Les Arméniens de France sont dans l’impasse après le rejet par le Conseil constitutionnel de la loi Boyer de pénalisation du négationnisme des génocides. Pour en sortir, le journaliste et écrivain, Jean Kéhayan, l’une de ses grandes voix libres de toute attache partisane, appelle la communauté et les politiques à ouvrir le débat avec la Turquie. « Nous sommes dans un défaut de dialogue avec ce grand pays d’importance géostratégique majeure», constate-t-il à regret.

A 68 ans, Jean Kéhayan ne désarme sur aucun front. Redevenu Président du Club de la presse pour sauver celui-ci du naufrage, il manifestait, samedi, contre le massacre des opposants syriens au régime de Bachar El Assad
« Le rejet était prévisible. » Jean Kéhayan n’est pas en colère, il est seulement consterné. « La cause arménienne mérite mieux qu’une loi arrivée en pleine période électorale, fortement soupçonnée de servir d’abord la pêche aux voix. Robert Badinter avait prévenu qu’elle était anticonstitutionnelle. On a eu grand tort de crier, « On a gagné, on a gagné », après le vote du Sénat.»
Etranger à toute thèse révisionniste, ce fils de chrétiens d’Anatolie poussés à l’exil par le génocide de 1915, est orphelin d’un grand débat avec les Turcs. « Nicolas Sarkozy aurait pu le favoriser en début de mandat.
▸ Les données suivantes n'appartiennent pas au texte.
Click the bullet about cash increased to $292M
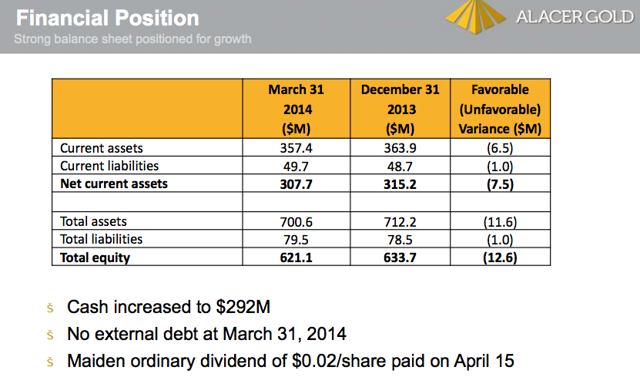pyautogui.click(x=169, y=307)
On aurait réuni des historiens des deux camps sous l’égide de l’Unesco et tout mis sur la table avec les Turcs : le génocide, Chypre, la Grèce, les droits de l’homme et l’entrée dans l’Europe… »
Reprochant aux responsables de la communauté arménienne de Marseille d’avoir fait de la lutte contre le négationnisme un « fonds de commerce », et aux politiques de gauche et de droite d’« instrumentaliser » cette communauté, Jean Kéhayan estime qu’il n’est pas trop tard pour changer de posture. « Je suis en contact permanent avec des intellectuels turcs. Les choses bougent. 30 000 d’entre eux ont signé un texte demandant pardon aux Arméniens. Le tabou est tombé à l’intérieur de la société turque. C’est un événement considérable dont il faut se saisir pour avancer. »
Au passage, il égratigne Marseille espérance, cette réunion des chefs religieux autour du maire de Marseille, « qui aurait pu être l’instrument local de rapprochement des points de vue. Cette structure avait, elle aussi, capacité et autorité à organiser un colloque ouvert. Son silence n’est pas normal. »
Né en 1944, à Marseille, fils d’émigrés arméniens rescapés du génocide, Jean Kéhayan a été membre du Parti communiste, journaliste à la Marseillaise, puis au Provençal. Il a travaillé à Moscou, de 1972 à 1974, à l’agence de presse Novosti. De son séjour, il a rapporté Rue du Prolétaire rouge, écrit avec Nina Kéhayan, un témoignage qui a participé à la critique du système soviétique à l’intérieur même du PCF.




Il est tout à fait normal de soutenir la lutte contre le génocide arménien. Et je comprends très bien l’attitude de Jean Kéhayan vis à vis de ses origines. Ce qui l’est moins, c’est de se servir du fait qu’il est maintenant président du Club de la Presse pour faire sa propre propagande. Même si ce dernier est plutôt tourné à gauche, un club de journalistes doit rester apolitique et non pas se servir de ses prérogatives pour avoir une tribune et faire passer ses idées. Ce que Jean Kéhayan a tendance à oublier.